■ **DOCUMENT**:
This is not just my own personal observation; (Although I'm pretty familiar with advertising) sociologists collect and tabulate this stuff and there are scholarly articles on the subject.


----------



## Faithful Wife

ocotillo...Is there any kind of counter campaign? Like boycotting certain brands? Is there any movement to counter-act this stereo-typing?


----------



## Viseral

Yes, men who advocate for men's rights. However, men's rights advocates are derided as unmanly, privileged, complainers. The mere notion that men have legitimate issues to be concerned with such as family law, fathers rights, and depiction in the media is considered heresy by many.


----------



## Faithful Wife

"However, men's rights advocates are derided as unmanly, privileged, complainers."

Where, and by whom?

I don't doubt you, I just don't know where you are seeing this happen?


----------



## ocotillo

Faithful Wife said:


> ocotillo...Is there any kind of counter campaign? Like boycotting certain brands? Is there any movement to counter-act this stereo-typing?


There does seem to be more of a backlash lately when it comes to particularly offensive adverts, but this typically comes for either a father's advocacy or ultra conservative Christian group. In other words, it's not mainstream 

Personally, I think it's something that will get worse before it gets better. If the public did not have an appetite for this sort of thing, it would not get fed.

We've ended up in a sadly humorous situation where on one hand, writers like Kay Hymowitz in the article, _Where Have All The Good Men Gone?_ laments the fact that an alarming number of young men don't seem terribly motivated today. 

On the other hand, few seem terribly worried over whether sending young boys the message that husbands and fathers are useless and not worthy of respect starting from before they can even read might be a bad thing.


----------



## Faithful Wife

ocotillo...This is difficult for me, because I *do* care...

...I have spent a lot of personal time trying to un-mommy-fy my son

...gave him NMMNG

...am having my husband, his step-father, teach him manly things (thankfully my husband is a wonderful step-dad and has a lot to offer in this area, teaching him work ethic and other skills)

...trying to encourage him in manning up all the time...

...and yet no matter what my beliefs are in this area, no matter how much I am doing work to personally "fix" this situation in the only way I can (ie: within MY family)...I will still be regarded as a "radical feminist" here at TAM apparently because I am female, and everything I say will be immediately painted with a "don't bother hearing her...she's a woman and therefore, a radical feminist, and therefore, she is part of the problem".


----------



## Caribbean Man

Faithful Wife said:


> ...I have spent a lot of personal time trying *to un-mommy-fy* my son
> 
> 
> 
> .


:rofl:

Couldn't help, I just laughed!


----------



## Faithful Wife

Yeah I made up a word on the spot! Funny.


----------



## ocotillo

Faithful Wife said:


> ...and yet no matter what my beliefs are in this area, no matter how much I am doing work to personally "fix" this situation in the only way I can (ie: within MY family)...I will still be regarded as a "radical feminist" here at TAM apparently because I am female, and everything I say will be immediately painted with a "don't bother hearing her...she's a woman and therefore, a radical feminist, and therefore, she is part of the problem".

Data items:
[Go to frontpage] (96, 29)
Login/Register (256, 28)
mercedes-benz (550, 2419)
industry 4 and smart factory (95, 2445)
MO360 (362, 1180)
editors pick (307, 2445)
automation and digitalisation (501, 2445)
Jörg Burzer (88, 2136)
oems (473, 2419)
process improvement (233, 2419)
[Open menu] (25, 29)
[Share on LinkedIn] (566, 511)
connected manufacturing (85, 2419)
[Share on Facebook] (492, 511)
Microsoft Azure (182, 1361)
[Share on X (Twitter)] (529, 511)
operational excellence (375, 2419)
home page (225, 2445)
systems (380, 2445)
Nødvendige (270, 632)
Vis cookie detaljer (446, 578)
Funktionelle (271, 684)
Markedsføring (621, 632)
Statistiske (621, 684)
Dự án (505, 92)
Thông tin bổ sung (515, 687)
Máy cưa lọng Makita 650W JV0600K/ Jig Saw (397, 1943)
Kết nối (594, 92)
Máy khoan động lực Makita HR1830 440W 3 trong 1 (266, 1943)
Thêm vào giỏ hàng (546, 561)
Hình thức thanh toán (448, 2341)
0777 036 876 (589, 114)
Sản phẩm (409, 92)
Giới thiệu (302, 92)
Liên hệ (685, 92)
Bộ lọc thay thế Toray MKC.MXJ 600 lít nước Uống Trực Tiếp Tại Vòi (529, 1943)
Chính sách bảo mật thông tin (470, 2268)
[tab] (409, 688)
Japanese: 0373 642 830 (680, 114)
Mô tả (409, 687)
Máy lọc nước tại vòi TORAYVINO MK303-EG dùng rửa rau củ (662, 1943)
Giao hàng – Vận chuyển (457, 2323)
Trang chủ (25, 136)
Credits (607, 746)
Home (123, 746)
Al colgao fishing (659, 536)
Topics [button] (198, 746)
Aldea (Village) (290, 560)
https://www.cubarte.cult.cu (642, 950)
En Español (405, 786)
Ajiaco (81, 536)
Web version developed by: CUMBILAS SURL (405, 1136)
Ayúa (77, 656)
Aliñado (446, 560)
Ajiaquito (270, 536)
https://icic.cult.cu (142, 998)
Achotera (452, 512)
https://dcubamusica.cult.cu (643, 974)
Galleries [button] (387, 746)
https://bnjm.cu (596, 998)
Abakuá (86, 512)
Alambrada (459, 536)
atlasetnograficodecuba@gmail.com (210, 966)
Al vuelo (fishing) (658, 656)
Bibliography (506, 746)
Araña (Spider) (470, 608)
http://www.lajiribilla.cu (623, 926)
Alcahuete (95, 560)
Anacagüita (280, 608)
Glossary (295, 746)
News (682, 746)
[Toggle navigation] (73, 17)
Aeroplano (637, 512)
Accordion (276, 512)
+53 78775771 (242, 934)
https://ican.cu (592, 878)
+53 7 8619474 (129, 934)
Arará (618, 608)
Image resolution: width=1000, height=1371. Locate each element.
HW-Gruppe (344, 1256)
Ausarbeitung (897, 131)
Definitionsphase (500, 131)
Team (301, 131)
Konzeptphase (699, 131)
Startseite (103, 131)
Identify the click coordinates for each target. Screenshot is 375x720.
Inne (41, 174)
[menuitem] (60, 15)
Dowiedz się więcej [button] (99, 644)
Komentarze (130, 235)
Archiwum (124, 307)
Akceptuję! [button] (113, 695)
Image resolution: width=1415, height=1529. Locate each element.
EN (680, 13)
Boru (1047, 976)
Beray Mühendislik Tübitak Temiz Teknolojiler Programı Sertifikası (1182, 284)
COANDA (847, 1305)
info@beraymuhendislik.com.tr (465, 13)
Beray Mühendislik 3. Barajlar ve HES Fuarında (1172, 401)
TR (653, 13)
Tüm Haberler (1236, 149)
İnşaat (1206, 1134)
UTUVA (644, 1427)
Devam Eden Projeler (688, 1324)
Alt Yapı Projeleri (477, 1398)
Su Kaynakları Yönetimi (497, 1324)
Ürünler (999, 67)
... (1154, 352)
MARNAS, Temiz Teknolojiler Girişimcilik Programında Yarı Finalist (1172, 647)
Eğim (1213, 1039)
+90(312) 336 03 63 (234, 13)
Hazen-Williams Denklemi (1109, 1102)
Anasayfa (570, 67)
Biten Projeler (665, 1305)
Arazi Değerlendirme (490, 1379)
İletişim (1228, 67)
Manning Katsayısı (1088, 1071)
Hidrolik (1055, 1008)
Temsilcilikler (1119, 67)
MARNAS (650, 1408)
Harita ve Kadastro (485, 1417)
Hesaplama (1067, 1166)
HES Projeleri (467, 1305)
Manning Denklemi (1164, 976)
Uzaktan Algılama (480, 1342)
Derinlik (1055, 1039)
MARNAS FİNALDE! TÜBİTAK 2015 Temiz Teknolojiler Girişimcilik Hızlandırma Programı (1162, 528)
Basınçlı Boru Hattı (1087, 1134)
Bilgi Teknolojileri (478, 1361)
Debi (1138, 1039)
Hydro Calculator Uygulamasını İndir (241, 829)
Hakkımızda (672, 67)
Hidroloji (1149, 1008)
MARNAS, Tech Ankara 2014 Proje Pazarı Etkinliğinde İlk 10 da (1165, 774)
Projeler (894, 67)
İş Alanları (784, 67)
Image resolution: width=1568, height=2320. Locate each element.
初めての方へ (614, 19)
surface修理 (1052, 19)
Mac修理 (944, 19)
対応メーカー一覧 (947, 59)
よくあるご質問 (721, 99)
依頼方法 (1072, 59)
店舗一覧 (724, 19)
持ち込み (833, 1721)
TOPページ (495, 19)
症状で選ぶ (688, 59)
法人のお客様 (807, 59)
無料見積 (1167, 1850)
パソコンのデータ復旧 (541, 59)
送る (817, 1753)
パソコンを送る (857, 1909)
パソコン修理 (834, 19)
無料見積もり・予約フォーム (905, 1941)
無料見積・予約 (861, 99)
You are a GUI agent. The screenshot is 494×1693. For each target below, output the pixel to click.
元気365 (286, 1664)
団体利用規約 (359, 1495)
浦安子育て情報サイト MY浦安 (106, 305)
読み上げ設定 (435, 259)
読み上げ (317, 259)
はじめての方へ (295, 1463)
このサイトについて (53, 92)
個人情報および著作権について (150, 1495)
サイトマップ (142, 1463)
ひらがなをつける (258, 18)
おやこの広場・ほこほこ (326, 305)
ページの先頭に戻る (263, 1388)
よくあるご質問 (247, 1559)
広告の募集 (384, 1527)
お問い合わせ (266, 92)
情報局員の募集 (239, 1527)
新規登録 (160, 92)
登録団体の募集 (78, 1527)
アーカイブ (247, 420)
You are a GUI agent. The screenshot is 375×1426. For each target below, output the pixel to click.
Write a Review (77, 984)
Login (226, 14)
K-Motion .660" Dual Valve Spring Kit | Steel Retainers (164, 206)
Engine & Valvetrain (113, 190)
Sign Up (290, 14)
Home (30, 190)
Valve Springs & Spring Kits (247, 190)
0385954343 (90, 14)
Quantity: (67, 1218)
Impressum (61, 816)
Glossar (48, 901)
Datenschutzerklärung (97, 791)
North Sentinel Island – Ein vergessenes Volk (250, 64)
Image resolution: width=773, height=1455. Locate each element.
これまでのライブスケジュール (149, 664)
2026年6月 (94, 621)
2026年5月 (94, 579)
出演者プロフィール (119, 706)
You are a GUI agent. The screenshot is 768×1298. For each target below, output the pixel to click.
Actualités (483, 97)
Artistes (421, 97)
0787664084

■ **EXERCISE REQUIREMENTS**:
Write what comes next in the forum thread about how men are depicted in advertising, starting after its final line.

■ **RESPONSE TO THIS EXERCISE**:
Well I hope I haven't given that impression. I've said over and over on this thread that this is a direction that society as a whole (Men and women) took; that men have been willing participants from day one; that this was part of the post-war social upheaval we experienced in America and that this is not a male vs. female dispute at all. The example I gave earlier on this thread from Disney was chosen in part, because all of the writers were male. Men need to own this problem and fix it.


----------



## Faithful Wife

Thank you, ocotillo. No, you haven't made me feel like that.


----------



## Caribbean Man

You are a radical woman, which is good

I never saw the feminist part though.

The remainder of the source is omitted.